Mais ainda, tudo o que faço com o startupdareal não é nada menos do que um modelo para escrever, podendo exercitar formas diferentes de escrita e testando diversas alternativas de uso da linguagem. 

Meu objetivo como escritor é tentar traduzir uma realidade intima de forma mais crua. Aceitar falhas, assumir comportamentos ruins e que na maioria das vezes seriam floreados para transparecer alguma forma de superioridade.

É assim que me conecto com as pessoas na escrita e, como é muito difícil separar, também na minha vida real. Eu procuro minhas falhas e tento não escondê-las para sustentar uma projeção externa. 

Essa é uma comunicação que não nasci com ela, mas conforme fui desenvolvendo a escrita, entendi que dialogava melhor com a mensagem que quero transmitir, e também com a pessoa que eu quero ser. 

Num mundo onde todos tentam criar uma imagem enfeitada do que são, encontro minha liberdade tentando ser transparente com minhas falhas e erros. 

Existe um pequeno livro que traz muito dessa forma de escrever que acabei aprendendo. Tenho muitas referências na escrita, mas essa certamente me ajudou a entender como aceitar meus defeitos e descrevê-los em texto. Minhas dores internas me ajudam a encontrar outras pessoas que se sentem como eu.  

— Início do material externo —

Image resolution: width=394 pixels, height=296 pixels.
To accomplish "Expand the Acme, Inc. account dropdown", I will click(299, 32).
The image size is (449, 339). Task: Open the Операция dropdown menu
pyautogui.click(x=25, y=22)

Hyperbole and a Half é um livro ilustrado e não muito longo. A autora, Allie Brosh, produzia as histórias num blog e acabou compilando em livro. O conteúdo dos textos são simples e trazem um tom muitas vezes cômico, mas quando Allie decide falar sobre como se sente, suas descrições são incríveis. 

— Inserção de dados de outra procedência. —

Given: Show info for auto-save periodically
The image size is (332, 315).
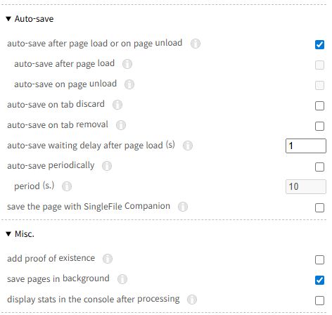Looking at the screenshot, I should (107, 166).
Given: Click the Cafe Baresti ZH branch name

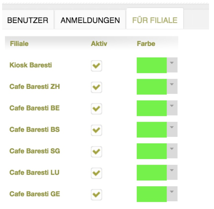Looking at the screenshot, I should 35,87.
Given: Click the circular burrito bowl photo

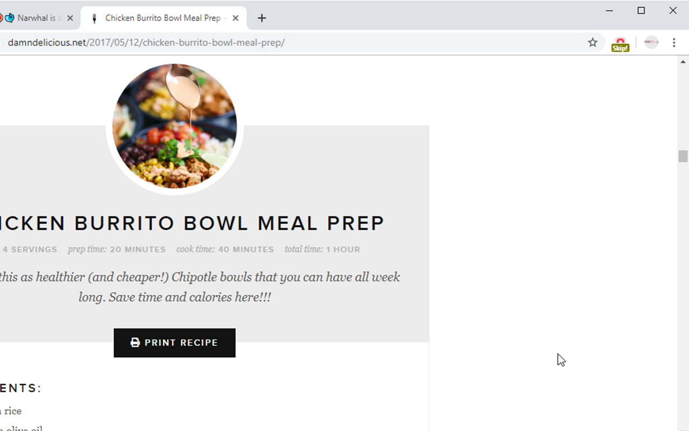Looking at the screenshot, I should (174, 126).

Sua escrita é uma, mesmo simples e direta, é análise muito fria, cortando os filtros sociais e entregando o que é, e não o que parece ser. E, ao menos que você ainda brinque de fingir para o mundo que é um super-herói sem falhas, a identificação surge em algum momento.

Selecionei um trecho de um texto. Na verdade, a segunda parte desse texto, e que apresenta essa aula de autoanalise e aceitação dos defeitos.

Espero não estragar a experiência de quem decidir ler o livro, mas acho um trecho riquíssimo e que, para essa newsletter, cumpre dois objetivos: condensa tudo o que quis explicar sobre escrever descrevendo uma realidade intima, e também levanta a própria reflexão interna que o texto procura estabelecer.

Espero que gostem:

 
Identidade, Parte II - Por Allie Brosh
 
Em um nível mais profundo, sou alguém que jogaria areia em crianças. Sei porque já me impedi de fazer isso, o que significa que é o que estaria fazendo se não tivesse me impedido.

Eu também empurraria todo mundo, nunca dividiria nada e gritaria com quem não me deixasse fazer exatamente o que eu quisesse.

Mas eu não faço essas coisas. Porque não quero saber que as fiz. Isso debilitaria minha habilidade de me sentir uma boa pessoa. Eu nem quero saber que eu as faria. Felizmente, tenho um sistema completo de mentiras e truques prontos para me impedir de encarar quão babaca eu realmente sou.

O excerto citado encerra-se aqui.